Let's take an example: the investor financed 200 000 USD into your startup, and received 20 shares (i.e. 10 000 USD per share). A second round of funding takes place, and for some reason it is at a lower price than the first one: IP development and product launch were not completed, the company did not fulfill the set sales plan, the investment climate in the moment is generally not very promising, etc. Thus, a new investor is ready to invest 100 000 USD for 50 shares (i.e. 2 000 USD per share). In this case, the share of the first investor is diluted, and the first investor loses what he originally claimed when entering the company.

Anti-dilution protects the interests of the first investor in such a situation.

Implementation of anti-dilution

Traditionally, this mechanism is implemented by increasing the number of shares of the first investor (without additional payment): preferred shares of the investor are converted into a larger number of common shares.

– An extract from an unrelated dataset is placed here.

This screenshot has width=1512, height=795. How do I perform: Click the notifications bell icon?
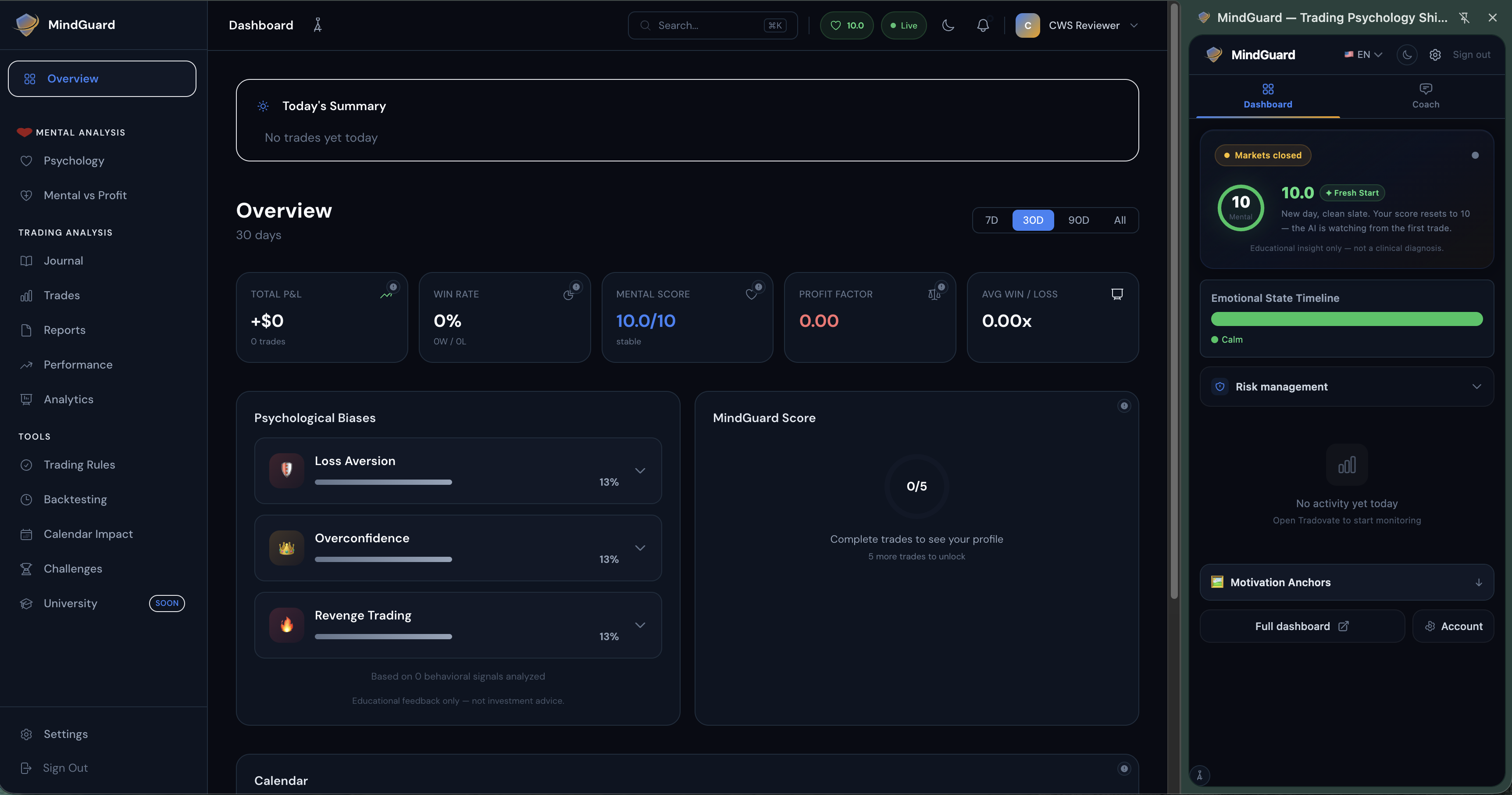click(x=983, y=25)
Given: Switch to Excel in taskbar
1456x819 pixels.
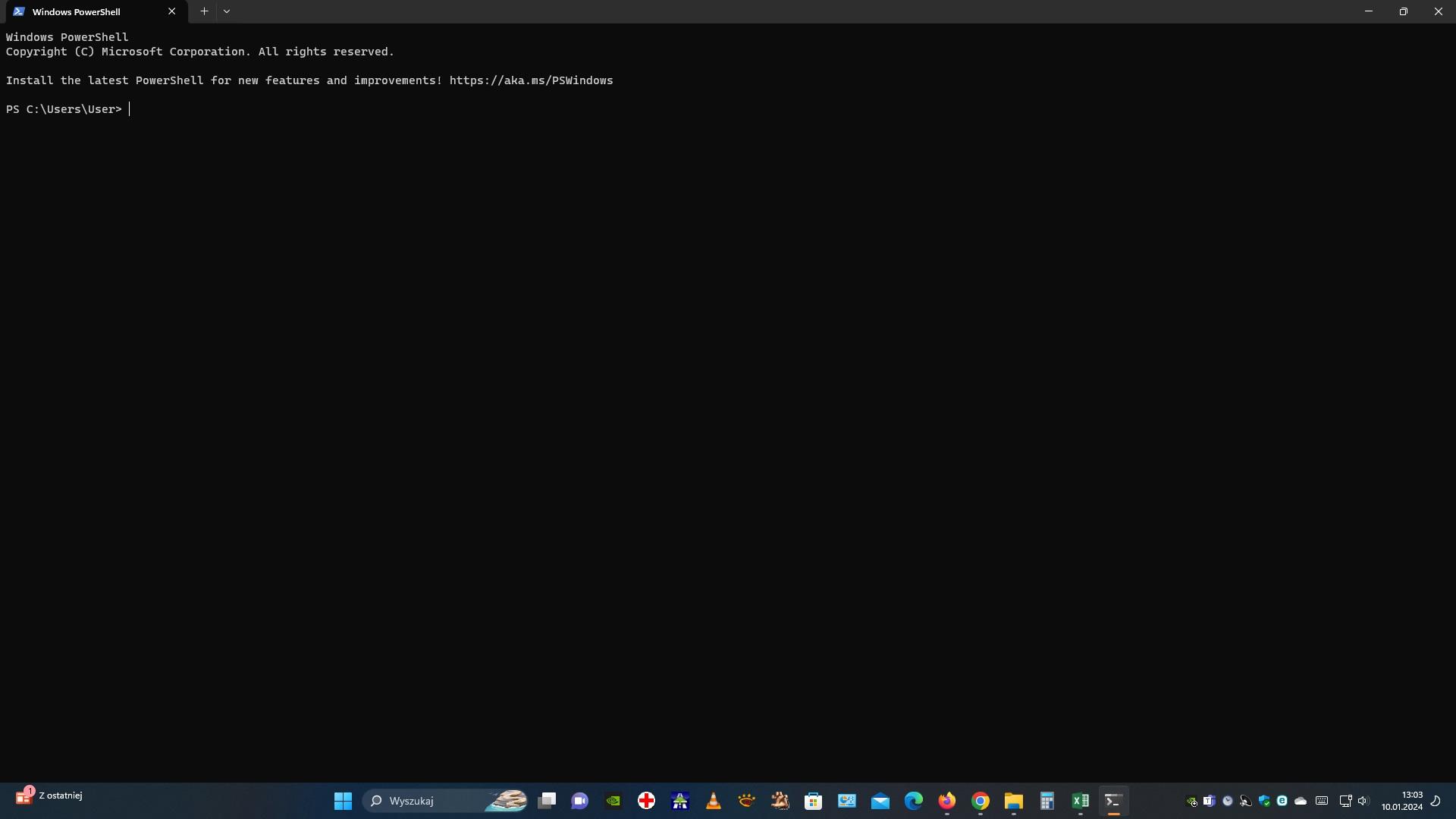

In some jurisdictions, another option is also possible: additional amount of preferred shares can be issued to the first investor (at par nominal fee). The final number of convertible shares of the investor in any of the options depends on the type of conversion agreed upon by the parties at the negotiation stage (see below).

Note that the investor does not necessarily exercise its anti-dilution rights immediately when the second investor enters the company. Most likely, anti-dilution will be realized by the first investor later, for example, during the exit (investor's exit from the startup).

Types of anti-dilution protection 

There are two main types of anti-dilution protection: full-rachet basis and weighted-averaged basis:

  1. With anti-dilution on a full-rachet basis, the conversion price per share is equal to the price per share on a down round. Let's look at the example we gave above: the first investor bought 20 shares in the company for 10 000 USD each (total 200 000USD), the new investor bought 50 shares for 2 000 USD each. To calculate the number of shares of the first investor after conversion (i.e. when the anti-dilution mechanism is applied), we need to divide the amount of his investment (200 000 USD) by the price of one share at down round (2 000 USD). Thus, we get the number of shares that the first investor should get after conversion - 100 shares.This type of anti-dilution is rather strict and favorable only for the first investor, as it significantly dilutes the other members of the company (founders).
  2. Anti-dilution on a weighted average basis: the conversion price is calculated as a weighted average between the price per share at the moment of entrance into the company of the first investor and the price per share at the down round. Calculation is made according to the formula: CP2 = CP1 * (A+B) / (A+C), where:
  • CP2 = New Conversion Price (new conversion price of shares for the first investor)
  • CP1 = Old Conversion Price (old conversion price for the first investor)
  • A = Number of shares before the new round
  • B = New Investment Amount / CP1 (how many shares the new investor would receive if he had entered at the old price)
  • C = how many new shares were issued at the down round to the new investor

Anti-dilution formula on a weighted average basis is divided into two sub-formulas, which are distinguished by “A” indicator (number of shares to be taken into account) from the formula above: 

  • narrow-based weighted average: only the investor's preferred shares are taken into account in the calculation,
  • broad-based weighted average: the calculation takes into account all the shares of the company: investor's preferred shares, common shares of founders, shares reserved for options and ESOPs, convertible loans, etc.

In simple words: the conversion is a weighted average between the price of the first round and the new round. This type of anti-dilution protection is more favorable for founders, it is more balanced and in the interest of both parties to the transaction.

Anti-dilution protection is an important instrument, to which the founder should pay due attention: determine what type of anti-dilution the investor is offering, understand the conversion formula, and understand how reasonable this or that option is in your deal. Full rachet is the most disadvantageous option for the, so if you see it in the documents, do not be afraid to enter into negotiations with the investor and offer softer types of anti-dilution.